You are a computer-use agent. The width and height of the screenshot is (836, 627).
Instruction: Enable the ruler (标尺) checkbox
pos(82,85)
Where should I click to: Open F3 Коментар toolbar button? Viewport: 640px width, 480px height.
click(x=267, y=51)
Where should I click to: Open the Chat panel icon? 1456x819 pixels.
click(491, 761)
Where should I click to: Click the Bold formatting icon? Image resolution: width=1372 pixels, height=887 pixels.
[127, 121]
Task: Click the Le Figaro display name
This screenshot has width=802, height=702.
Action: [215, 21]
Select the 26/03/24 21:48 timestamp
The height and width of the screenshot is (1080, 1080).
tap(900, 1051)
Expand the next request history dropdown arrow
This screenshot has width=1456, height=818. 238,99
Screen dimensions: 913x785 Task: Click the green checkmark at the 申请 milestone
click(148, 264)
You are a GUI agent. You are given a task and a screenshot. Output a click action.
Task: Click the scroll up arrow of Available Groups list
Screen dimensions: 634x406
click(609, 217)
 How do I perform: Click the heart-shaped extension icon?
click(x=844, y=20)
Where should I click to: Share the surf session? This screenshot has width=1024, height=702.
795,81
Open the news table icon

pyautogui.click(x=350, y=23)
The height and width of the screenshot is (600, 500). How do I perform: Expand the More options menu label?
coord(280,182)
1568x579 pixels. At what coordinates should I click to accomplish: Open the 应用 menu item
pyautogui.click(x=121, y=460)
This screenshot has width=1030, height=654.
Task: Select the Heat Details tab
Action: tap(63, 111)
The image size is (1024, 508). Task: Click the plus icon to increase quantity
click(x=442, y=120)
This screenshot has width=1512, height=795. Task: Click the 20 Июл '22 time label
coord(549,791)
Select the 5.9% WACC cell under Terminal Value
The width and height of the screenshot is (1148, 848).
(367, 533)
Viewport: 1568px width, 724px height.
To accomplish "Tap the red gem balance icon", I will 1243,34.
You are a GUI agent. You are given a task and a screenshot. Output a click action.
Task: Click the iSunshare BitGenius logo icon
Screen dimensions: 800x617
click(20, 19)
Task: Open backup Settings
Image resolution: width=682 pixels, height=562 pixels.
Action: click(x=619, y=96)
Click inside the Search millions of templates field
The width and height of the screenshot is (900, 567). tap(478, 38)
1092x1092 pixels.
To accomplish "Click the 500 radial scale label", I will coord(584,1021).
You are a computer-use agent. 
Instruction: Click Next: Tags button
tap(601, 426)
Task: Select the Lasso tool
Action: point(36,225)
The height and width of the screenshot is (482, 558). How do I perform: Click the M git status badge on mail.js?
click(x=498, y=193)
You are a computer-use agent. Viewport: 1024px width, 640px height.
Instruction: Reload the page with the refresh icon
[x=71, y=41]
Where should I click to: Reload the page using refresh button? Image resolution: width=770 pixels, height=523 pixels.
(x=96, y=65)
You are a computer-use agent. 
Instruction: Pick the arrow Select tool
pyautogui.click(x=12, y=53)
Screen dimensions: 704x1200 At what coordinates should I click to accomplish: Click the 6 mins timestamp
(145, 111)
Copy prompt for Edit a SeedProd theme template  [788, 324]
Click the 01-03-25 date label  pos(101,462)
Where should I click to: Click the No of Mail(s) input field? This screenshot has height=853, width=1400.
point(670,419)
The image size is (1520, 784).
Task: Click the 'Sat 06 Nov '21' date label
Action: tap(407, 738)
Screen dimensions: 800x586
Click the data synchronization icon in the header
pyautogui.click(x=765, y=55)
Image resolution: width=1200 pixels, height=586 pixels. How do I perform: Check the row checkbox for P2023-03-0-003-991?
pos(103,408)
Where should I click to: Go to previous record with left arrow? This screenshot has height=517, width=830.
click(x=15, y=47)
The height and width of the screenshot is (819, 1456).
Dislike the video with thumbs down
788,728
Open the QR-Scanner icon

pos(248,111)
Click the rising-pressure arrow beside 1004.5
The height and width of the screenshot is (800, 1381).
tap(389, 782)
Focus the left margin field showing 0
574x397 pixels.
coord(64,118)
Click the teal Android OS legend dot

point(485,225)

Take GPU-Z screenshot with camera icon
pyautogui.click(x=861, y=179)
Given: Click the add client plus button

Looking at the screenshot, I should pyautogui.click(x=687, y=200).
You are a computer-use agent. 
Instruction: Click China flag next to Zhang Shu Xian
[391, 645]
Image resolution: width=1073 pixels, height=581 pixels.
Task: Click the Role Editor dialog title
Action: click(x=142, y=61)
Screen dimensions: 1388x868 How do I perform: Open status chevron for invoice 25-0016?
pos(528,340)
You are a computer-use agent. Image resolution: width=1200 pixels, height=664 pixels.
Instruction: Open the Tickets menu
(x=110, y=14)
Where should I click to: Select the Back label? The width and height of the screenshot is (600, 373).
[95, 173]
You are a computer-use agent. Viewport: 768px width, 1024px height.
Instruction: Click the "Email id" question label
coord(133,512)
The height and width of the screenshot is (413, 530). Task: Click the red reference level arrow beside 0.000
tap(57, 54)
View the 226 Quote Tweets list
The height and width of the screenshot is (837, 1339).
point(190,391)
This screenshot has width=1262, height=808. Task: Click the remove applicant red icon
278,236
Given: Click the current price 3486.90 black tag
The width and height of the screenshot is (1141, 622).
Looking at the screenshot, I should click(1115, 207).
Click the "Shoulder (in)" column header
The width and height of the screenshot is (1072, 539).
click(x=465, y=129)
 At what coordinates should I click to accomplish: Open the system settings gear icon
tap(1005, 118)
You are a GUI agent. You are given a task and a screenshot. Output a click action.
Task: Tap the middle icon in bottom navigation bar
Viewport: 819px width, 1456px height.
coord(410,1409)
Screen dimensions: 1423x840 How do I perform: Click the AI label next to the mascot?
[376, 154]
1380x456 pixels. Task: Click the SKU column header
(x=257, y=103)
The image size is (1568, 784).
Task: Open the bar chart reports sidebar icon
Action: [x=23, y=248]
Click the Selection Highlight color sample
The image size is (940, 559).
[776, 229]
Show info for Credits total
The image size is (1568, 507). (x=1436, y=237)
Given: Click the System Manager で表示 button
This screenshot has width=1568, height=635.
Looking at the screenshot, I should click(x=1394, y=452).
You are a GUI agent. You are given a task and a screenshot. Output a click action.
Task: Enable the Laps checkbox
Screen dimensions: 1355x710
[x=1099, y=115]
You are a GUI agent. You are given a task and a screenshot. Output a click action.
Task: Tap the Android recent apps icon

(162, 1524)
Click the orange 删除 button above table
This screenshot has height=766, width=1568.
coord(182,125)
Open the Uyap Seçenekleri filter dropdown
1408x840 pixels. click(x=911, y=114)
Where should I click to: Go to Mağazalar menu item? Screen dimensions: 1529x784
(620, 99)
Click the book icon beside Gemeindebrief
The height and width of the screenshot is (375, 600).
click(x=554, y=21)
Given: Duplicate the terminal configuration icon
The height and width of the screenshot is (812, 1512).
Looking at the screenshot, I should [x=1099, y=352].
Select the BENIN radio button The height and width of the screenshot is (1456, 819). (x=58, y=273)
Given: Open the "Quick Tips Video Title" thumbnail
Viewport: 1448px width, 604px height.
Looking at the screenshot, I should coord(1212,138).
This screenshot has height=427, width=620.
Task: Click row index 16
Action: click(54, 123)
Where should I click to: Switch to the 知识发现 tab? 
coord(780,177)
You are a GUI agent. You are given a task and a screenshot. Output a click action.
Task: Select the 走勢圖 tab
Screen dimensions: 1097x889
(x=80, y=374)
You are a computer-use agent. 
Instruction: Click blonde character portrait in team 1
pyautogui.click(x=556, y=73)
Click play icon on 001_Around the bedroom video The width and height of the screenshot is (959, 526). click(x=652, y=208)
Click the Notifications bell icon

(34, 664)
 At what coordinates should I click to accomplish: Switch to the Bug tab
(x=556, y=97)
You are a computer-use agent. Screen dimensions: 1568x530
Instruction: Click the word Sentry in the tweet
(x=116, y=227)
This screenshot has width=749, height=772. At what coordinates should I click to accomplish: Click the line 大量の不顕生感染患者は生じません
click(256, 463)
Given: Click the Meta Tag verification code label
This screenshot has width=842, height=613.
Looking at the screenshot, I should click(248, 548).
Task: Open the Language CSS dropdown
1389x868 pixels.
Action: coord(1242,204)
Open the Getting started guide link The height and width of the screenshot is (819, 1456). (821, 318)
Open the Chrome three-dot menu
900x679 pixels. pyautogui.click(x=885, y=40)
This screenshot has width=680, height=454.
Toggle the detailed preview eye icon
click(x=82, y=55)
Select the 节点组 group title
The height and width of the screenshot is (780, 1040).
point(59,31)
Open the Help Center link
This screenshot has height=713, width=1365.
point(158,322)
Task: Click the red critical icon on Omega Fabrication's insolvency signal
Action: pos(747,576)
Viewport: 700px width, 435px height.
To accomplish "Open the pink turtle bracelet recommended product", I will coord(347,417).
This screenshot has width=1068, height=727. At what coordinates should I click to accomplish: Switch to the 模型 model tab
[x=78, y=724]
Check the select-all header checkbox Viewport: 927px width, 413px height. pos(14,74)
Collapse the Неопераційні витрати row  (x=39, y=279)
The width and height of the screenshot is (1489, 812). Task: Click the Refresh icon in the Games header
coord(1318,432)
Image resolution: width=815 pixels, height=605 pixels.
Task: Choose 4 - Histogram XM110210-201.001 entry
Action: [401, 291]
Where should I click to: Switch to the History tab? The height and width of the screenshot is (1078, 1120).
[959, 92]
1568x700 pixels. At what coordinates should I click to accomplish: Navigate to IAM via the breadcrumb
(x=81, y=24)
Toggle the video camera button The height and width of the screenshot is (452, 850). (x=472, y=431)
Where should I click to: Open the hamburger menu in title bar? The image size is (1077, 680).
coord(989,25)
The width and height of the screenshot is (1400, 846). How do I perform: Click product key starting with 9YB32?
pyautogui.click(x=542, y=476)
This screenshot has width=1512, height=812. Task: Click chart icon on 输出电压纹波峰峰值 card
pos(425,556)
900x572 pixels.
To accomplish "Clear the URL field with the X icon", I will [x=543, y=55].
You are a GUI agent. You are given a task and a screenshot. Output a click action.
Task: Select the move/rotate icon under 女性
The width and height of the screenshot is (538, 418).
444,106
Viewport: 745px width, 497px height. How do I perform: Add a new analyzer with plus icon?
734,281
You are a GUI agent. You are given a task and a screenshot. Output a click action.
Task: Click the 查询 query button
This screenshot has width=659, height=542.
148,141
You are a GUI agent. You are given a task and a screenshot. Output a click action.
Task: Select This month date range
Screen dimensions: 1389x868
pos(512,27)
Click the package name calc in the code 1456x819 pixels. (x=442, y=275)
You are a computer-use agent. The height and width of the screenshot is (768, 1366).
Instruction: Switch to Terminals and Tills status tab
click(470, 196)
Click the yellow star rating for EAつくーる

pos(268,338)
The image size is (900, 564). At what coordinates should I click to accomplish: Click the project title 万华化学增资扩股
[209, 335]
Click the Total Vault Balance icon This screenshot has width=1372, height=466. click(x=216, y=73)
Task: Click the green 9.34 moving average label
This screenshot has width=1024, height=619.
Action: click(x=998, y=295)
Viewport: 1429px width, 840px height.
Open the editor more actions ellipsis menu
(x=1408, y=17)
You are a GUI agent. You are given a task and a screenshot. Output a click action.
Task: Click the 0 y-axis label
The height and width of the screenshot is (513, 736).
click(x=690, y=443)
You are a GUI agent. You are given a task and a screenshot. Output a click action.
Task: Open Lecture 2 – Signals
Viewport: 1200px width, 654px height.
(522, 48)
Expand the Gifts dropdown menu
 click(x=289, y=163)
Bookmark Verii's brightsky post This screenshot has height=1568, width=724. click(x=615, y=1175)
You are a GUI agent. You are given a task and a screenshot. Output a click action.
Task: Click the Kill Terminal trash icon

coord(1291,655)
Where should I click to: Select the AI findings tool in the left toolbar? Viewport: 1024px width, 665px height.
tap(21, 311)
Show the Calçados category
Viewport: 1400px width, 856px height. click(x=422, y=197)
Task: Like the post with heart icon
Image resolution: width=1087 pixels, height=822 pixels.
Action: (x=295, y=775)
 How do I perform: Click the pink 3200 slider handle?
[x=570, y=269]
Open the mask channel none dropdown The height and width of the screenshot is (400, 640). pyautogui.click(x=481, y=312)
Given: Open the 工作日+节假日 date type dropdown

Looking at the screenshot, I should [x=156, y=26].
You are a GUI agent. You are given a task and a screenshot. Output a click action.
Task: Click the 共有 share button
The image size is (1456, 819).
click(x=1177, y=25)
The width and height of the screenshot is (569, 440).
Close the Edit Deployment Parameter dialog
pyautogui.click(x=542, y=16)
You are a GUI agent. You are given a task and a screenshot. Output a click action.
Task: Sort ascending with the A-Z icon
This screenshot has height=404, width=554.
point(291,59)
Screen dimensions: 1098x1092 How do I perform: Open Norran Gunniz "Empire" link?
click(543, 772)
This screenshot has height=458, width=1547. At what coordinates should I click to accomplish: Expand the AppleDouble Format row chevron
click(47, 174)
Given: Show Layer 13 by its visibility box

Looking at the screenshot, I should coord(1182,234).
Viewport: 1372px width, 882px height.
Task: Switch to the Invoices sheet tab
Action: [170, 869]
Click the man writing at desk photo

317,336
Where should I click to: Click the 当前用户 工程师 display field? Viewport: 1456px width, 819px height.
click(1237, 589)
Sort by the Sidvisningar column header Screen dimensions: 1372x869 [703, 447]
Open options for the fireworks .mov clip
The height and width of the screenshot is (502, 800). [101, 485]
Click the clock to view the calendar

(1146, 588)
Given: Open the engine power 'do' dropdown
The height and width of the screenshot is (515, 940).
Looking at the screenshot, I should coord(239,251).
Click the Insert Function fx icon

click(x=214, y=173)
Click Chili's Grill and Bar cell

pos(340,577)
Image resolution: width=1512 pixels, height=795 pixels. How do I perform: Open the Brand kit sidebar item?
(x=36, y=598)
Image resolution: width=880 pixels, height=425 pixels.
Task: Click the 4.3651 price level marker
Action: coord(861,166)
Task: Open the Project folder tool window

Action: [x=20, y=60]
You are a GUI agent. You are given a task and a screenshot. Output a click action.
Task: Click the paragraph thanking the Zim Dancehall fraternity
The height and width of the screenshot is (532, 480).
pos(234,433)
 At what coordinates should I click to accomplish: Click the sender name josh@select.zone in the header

============

Rewrite the material from its first line through the line holding "click(491, 761)", inclusive, changing "Chat panel" to "Chat sidebar" and leaving everything else as it is.

You are a computer-use agent. The width and height of the screenshot is (836, 627).
Instruction: Enable the ruler (标尺) checkbox
pos(82,85)
Where should I click to: Open F3 Коментар toolbar button? Viewport: 640px width, 480px height.
click(x=267, y=51)
Where should I click to: Open the Chat sidebar icon? 1456x819 pixels.
click(491, 761)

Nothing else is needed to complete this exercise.